Provided text:

━━━━

Singer Alison Affleck, saxophonist Konrad Wiszniewski, the Scottish National Jazz Orchestra, and long-serving BBC radio producer Keith Loxam were among the prize winners at the Scottish Jazz Awards presentation held this week in Edinburgh.
Affleck, who appears with the bands Vieux Carre and Dick Lee’s Swingtet, and Wiszniewski, whose partner in the hugely acclaimed New Focus jazz/classical crossover group, pianist Euan Stevenson was voted Best Emerging Artist, were presented with their awards at a glittering, red carpet occasion in the plush night club Dirty Martini in Le Monde on George Street.
Awards also went to the Scottish National Jazz Orchestra, whose In the Spirit of Duke concerts in celebration of Duke Ellington took the Live Jazz Experience title, and to Richard Michael, director of Fife Youth Jazz Orchestra and resident jargon buster on BBC Radio Scotland’s weekly magazine programme Jazz House, which won the Media award.

━━━━

Material provided:

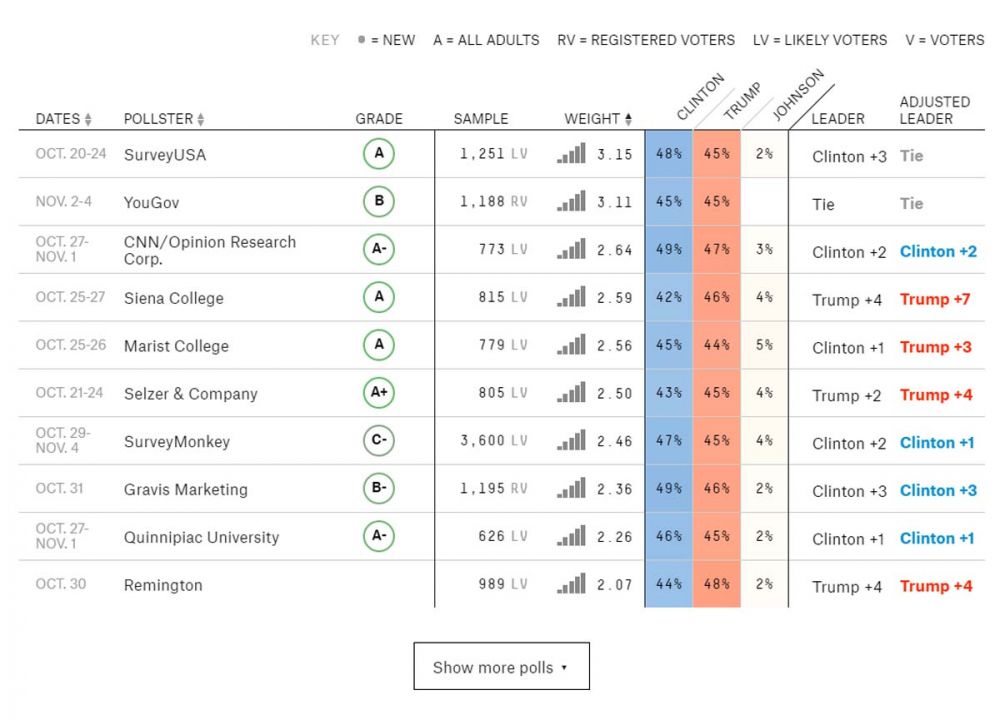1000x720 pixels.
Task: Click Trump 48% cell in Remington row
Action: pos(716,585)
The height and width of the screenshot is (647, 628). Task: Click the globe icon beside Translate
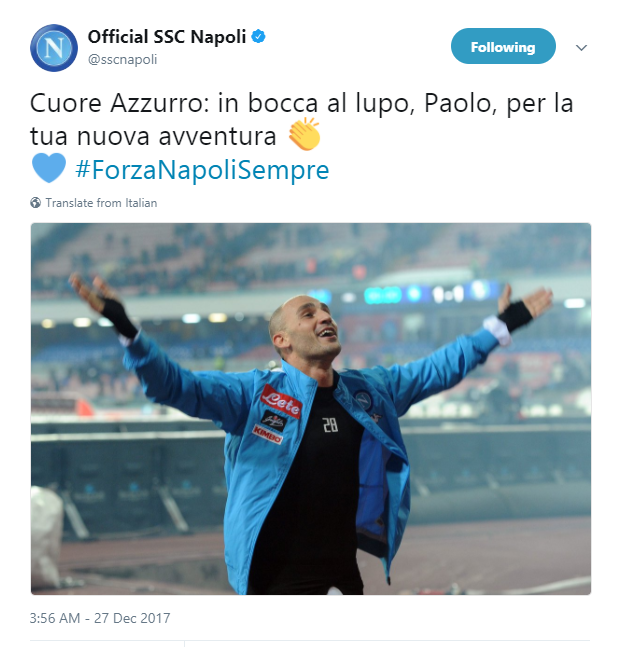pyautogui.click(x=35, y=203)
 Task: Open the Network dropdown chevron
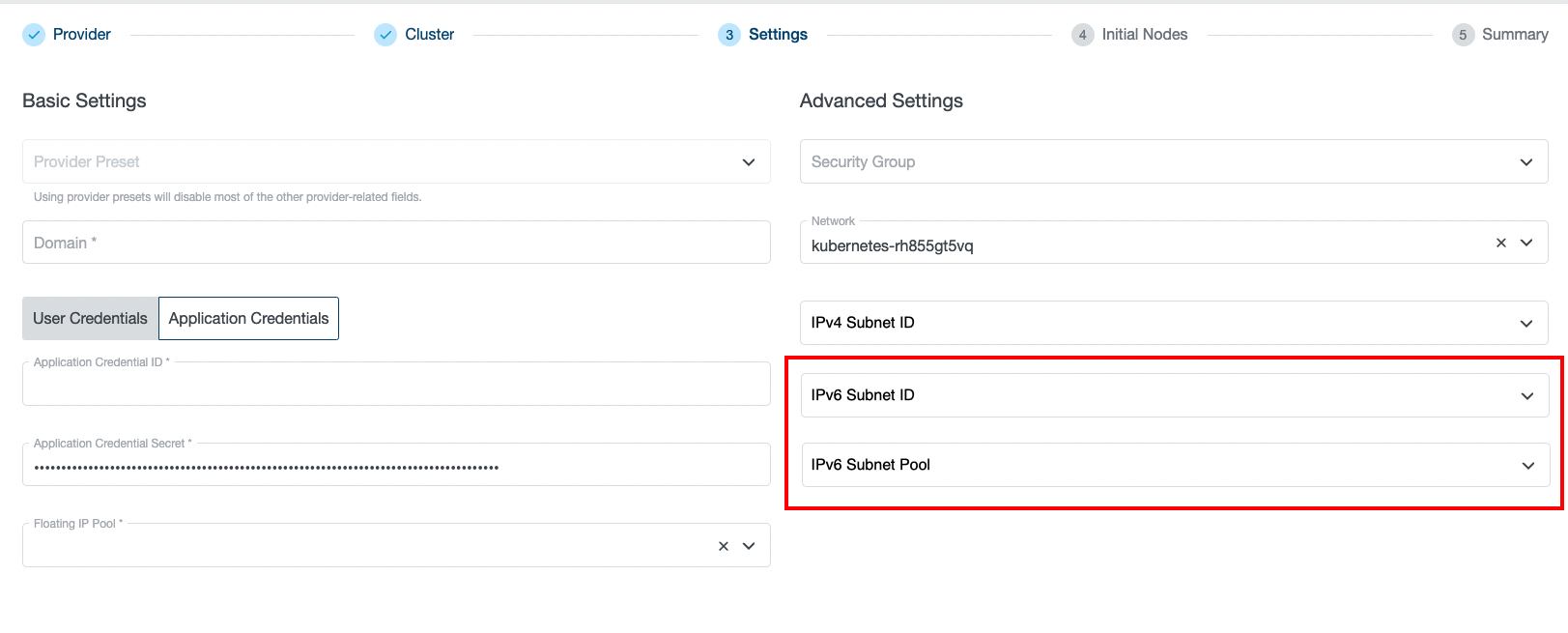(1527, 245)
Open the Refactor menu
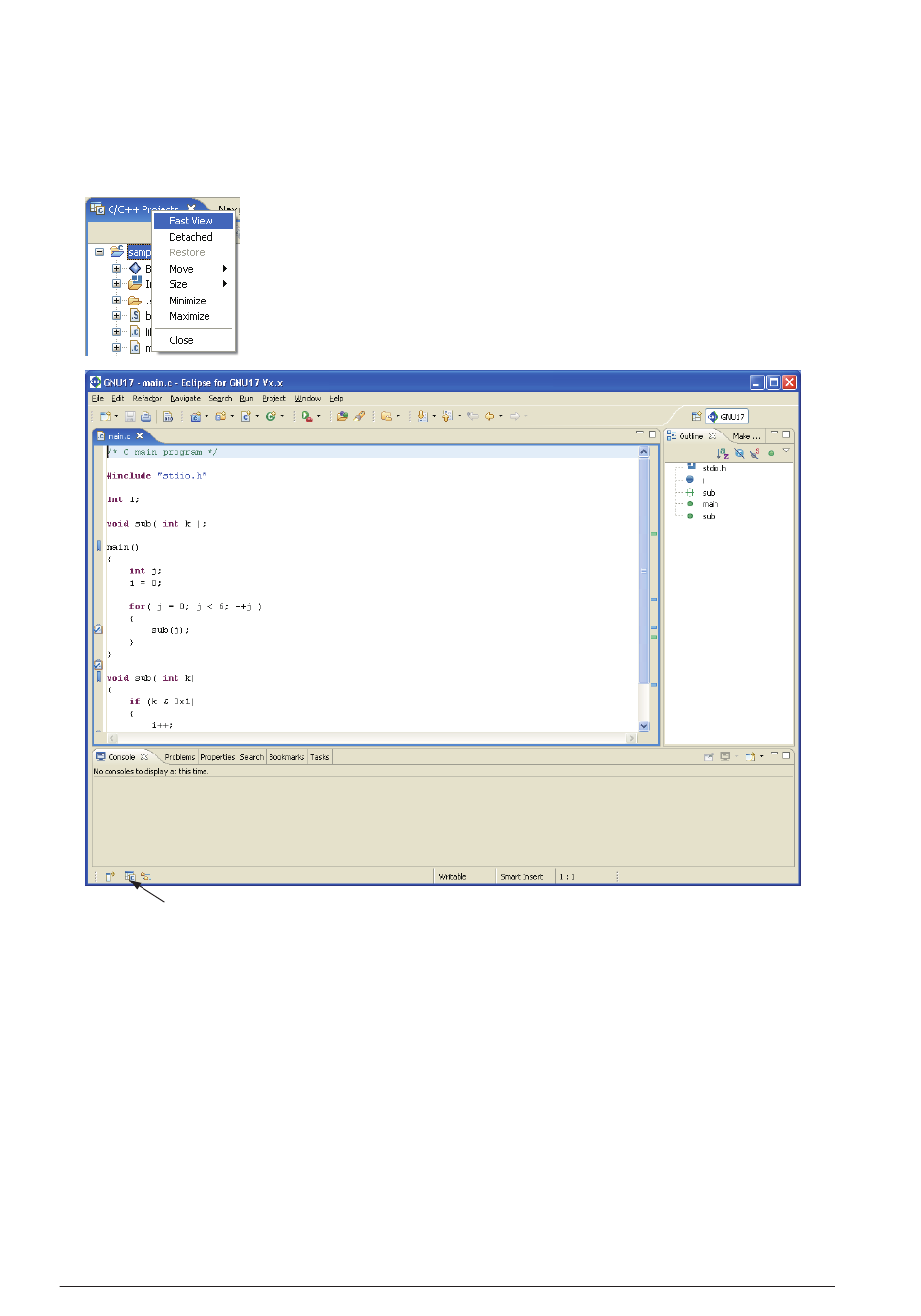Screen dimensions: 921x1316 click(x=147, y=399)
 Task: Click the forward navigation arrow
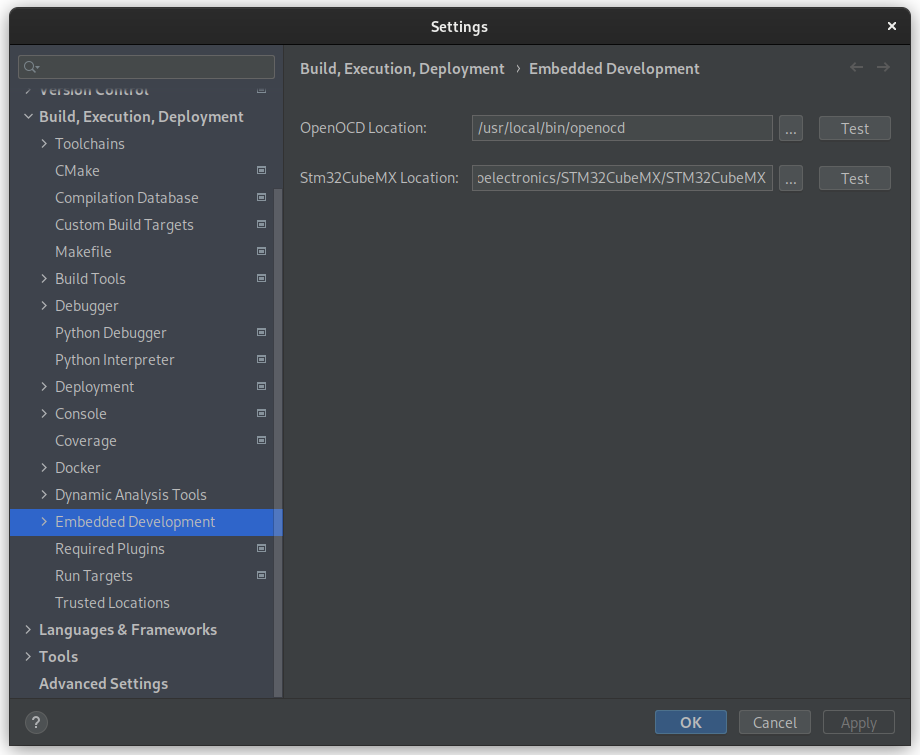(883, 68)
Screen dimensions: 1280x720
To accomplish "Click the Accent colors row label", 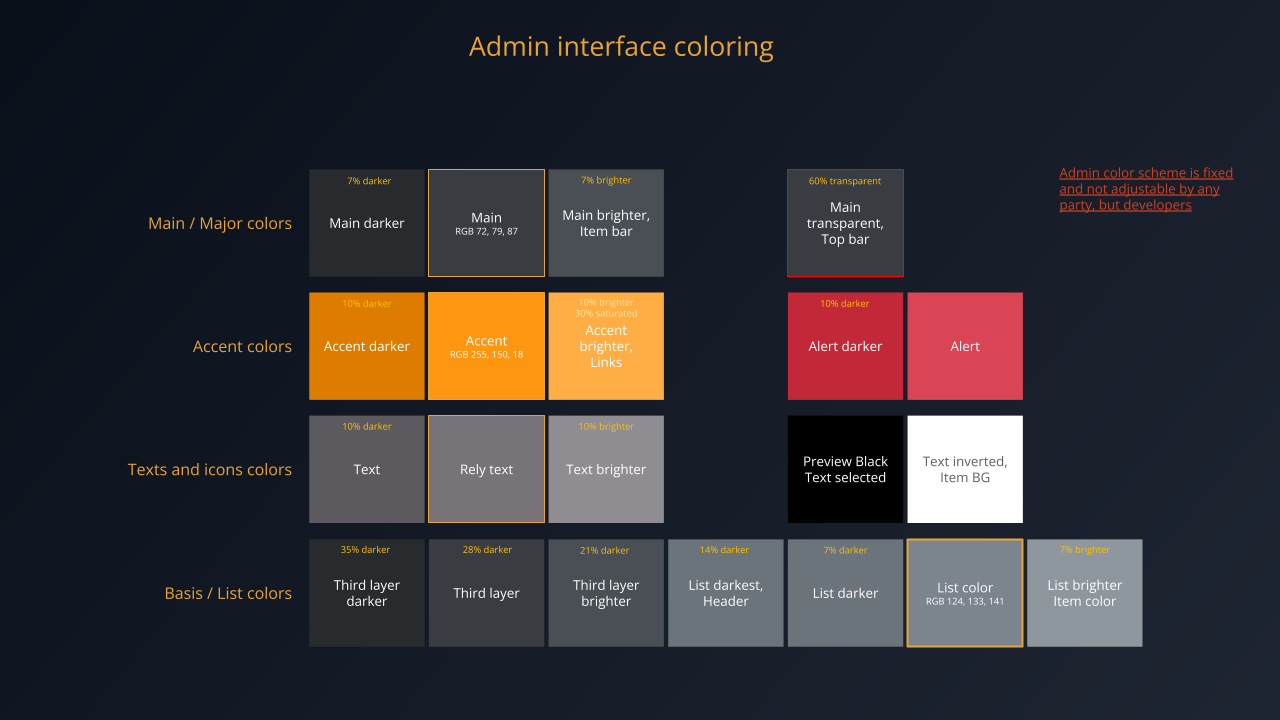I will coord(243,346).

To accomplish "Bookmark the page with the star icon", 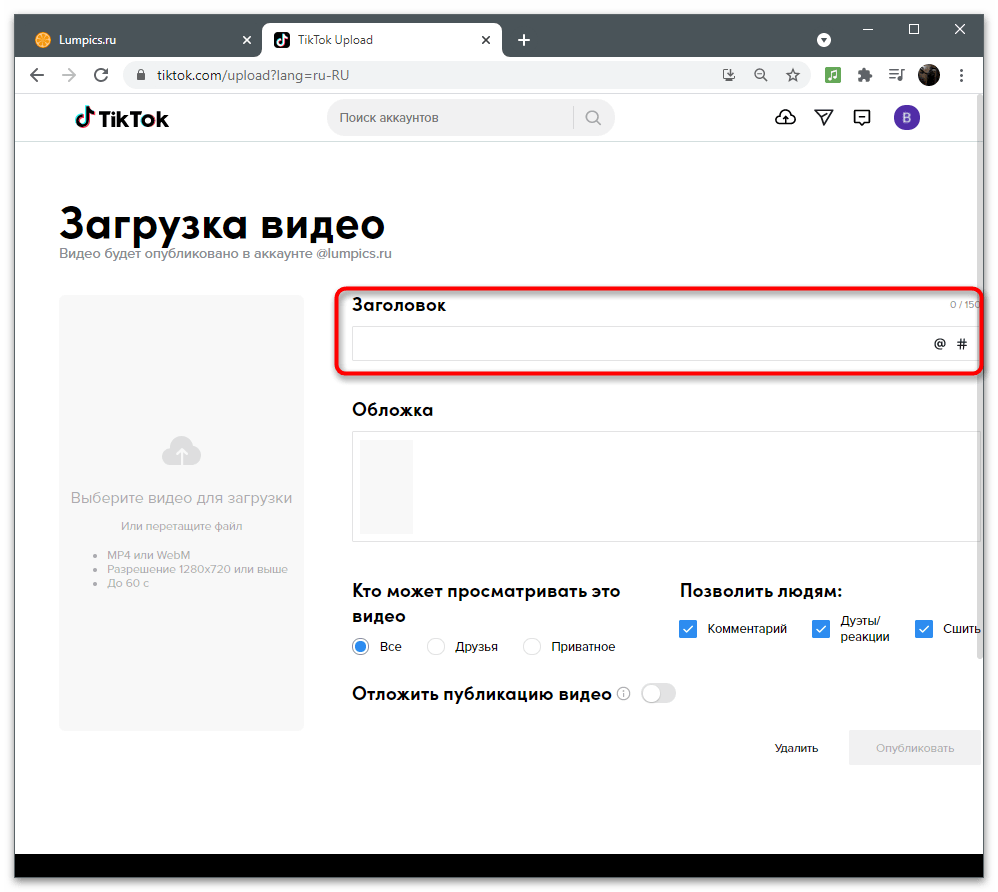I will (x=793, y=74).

━━━━

What you need to do: Summarize the Scottish Jazz Awards report in two sentences.

Result of the exercise: Singer Alison Affleck, saxophonist Konrad Wiszniewski, the Scottish National Jazz Orchestra, and BBC radio producer Keith Loxam were among the prize winners at the Scottish Jazz Awards presentation in Edinburgh. Pianist Euan Stevenson was voted Best Emerging Artist, the orchestra's In the Spirit of Duke concerts took the Live Jazz Experience title, and BBC Radio Scotland's Jazz House won the Media award.